═════ RECORDS FOR PROCESSING ═════
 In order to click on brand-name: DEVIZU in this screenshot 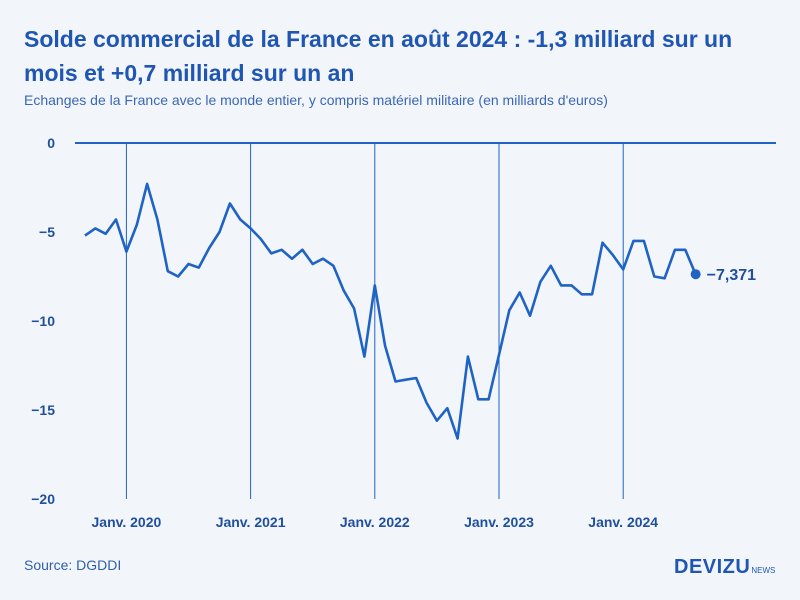, I will do `click(712, 567)`.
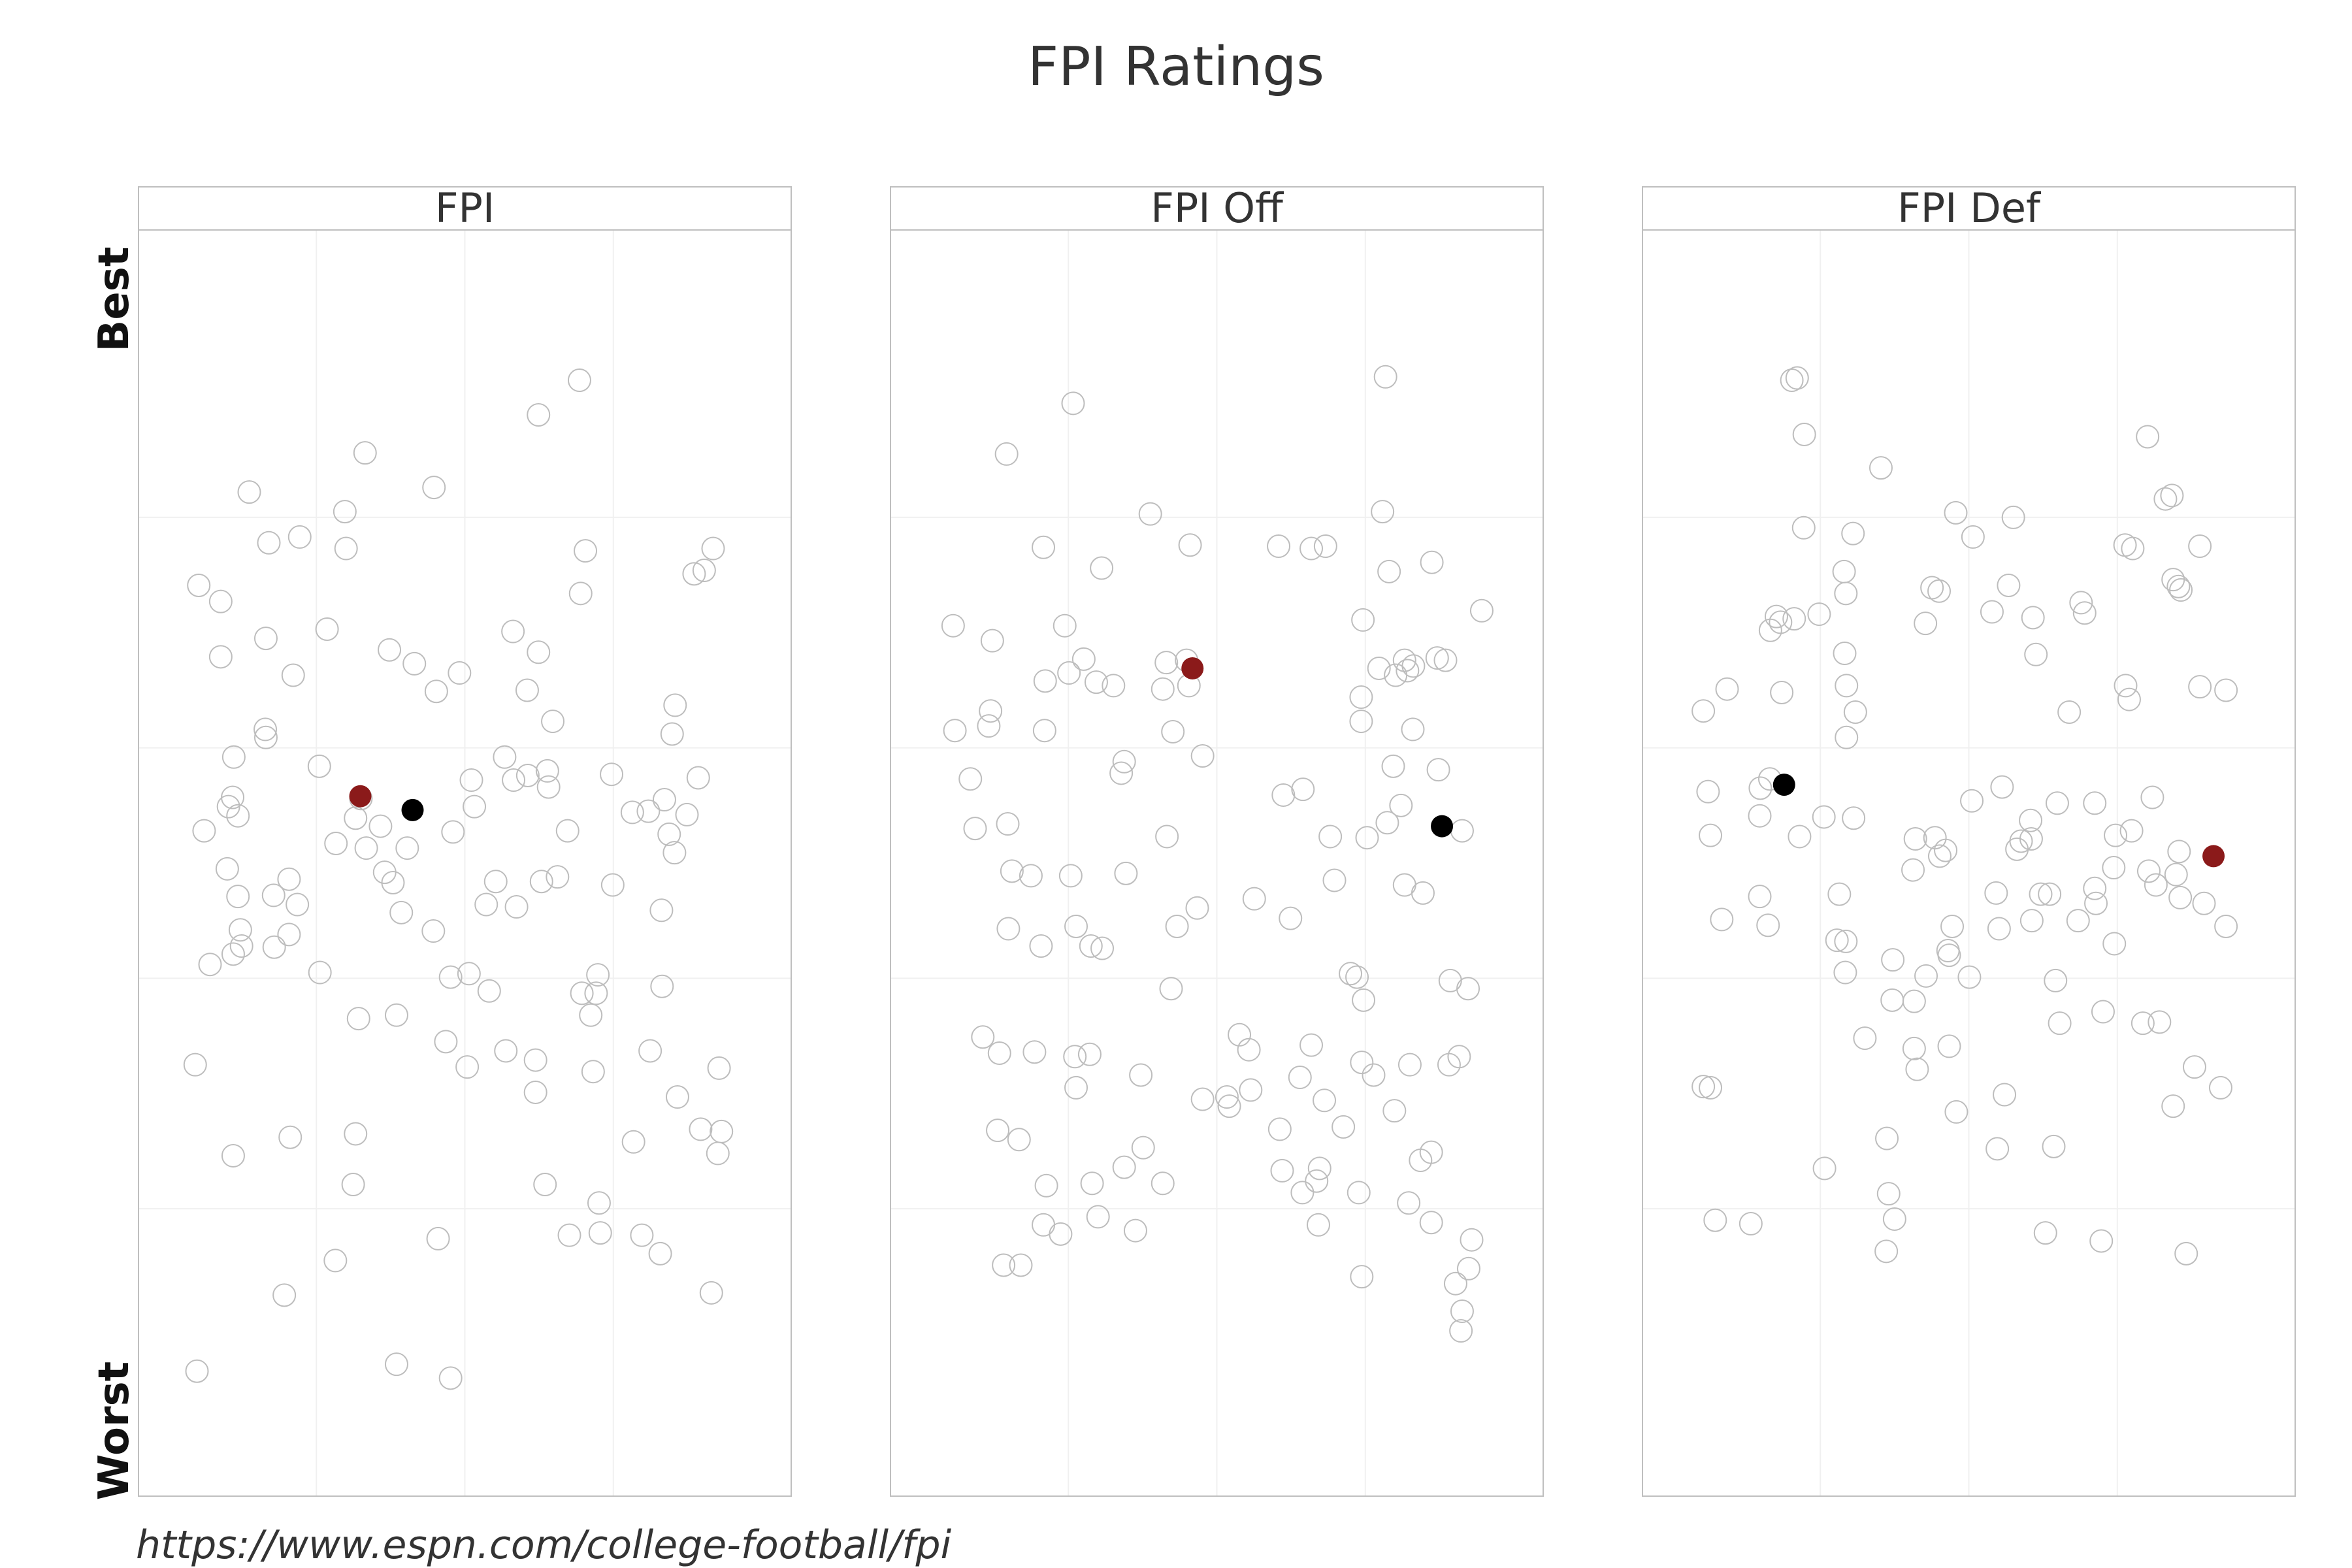  I want to click on y-label-best: Best, so click(114, 299).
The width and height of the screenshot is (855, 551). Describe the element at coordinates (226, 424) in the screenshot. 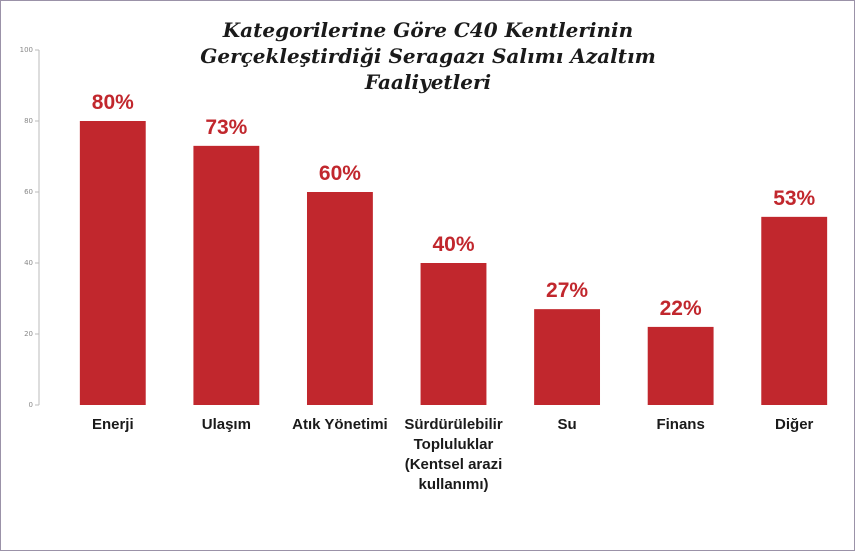

I see `x-tick-label: Ulaşım` at that location.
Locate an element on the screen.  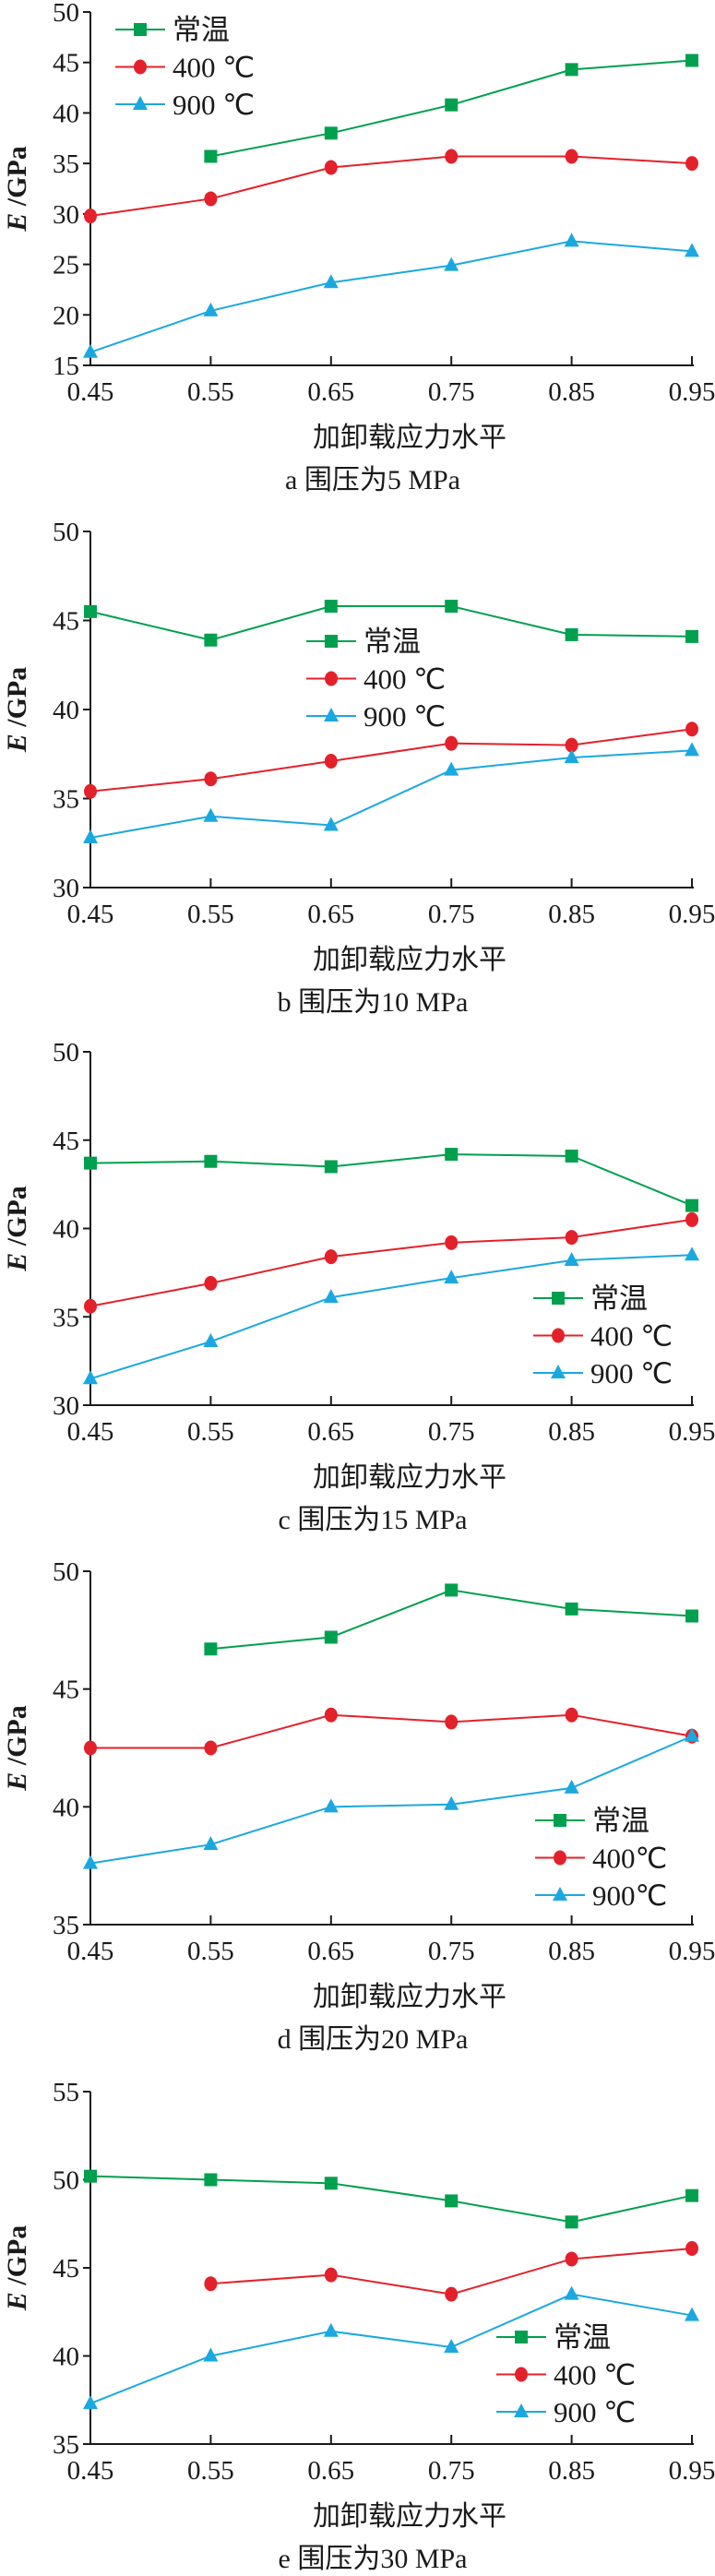
figure-caption: e 围压为30 MPa is located at coordinates (374, 2559).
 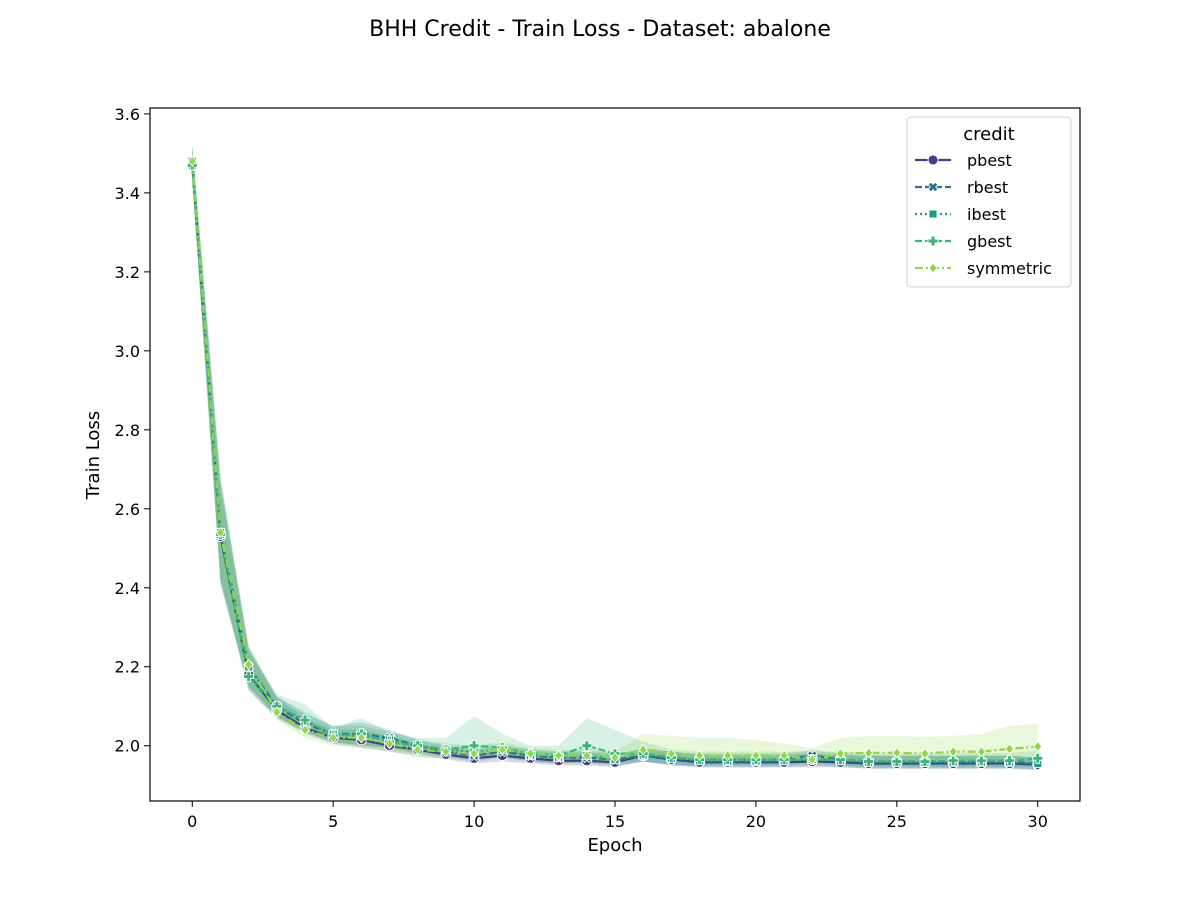 I want to click on legend-marker-shape, so click(x=933, y=187).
═════
> [WORK REQUEST]: Rewrite the items starting at the line containing "The width and" and ending with the last item, replacing "screenshot" with "image" and leaving everything else unchanged. Leave the pictures out of your answer.

> [EXERCISE SOLUTION]:
The width and height of the image is (855, 551). Describe the element at coordinates (226, 424) in the image. 

I see `x-tick-label: Ulaşım` at that location.
Locate an element on the screen.  
figure-caption: e 围压为30 MPa is located at coordinates (374, 2559).
  I want to click on legend-marker-shape, so click(x=933, y=187).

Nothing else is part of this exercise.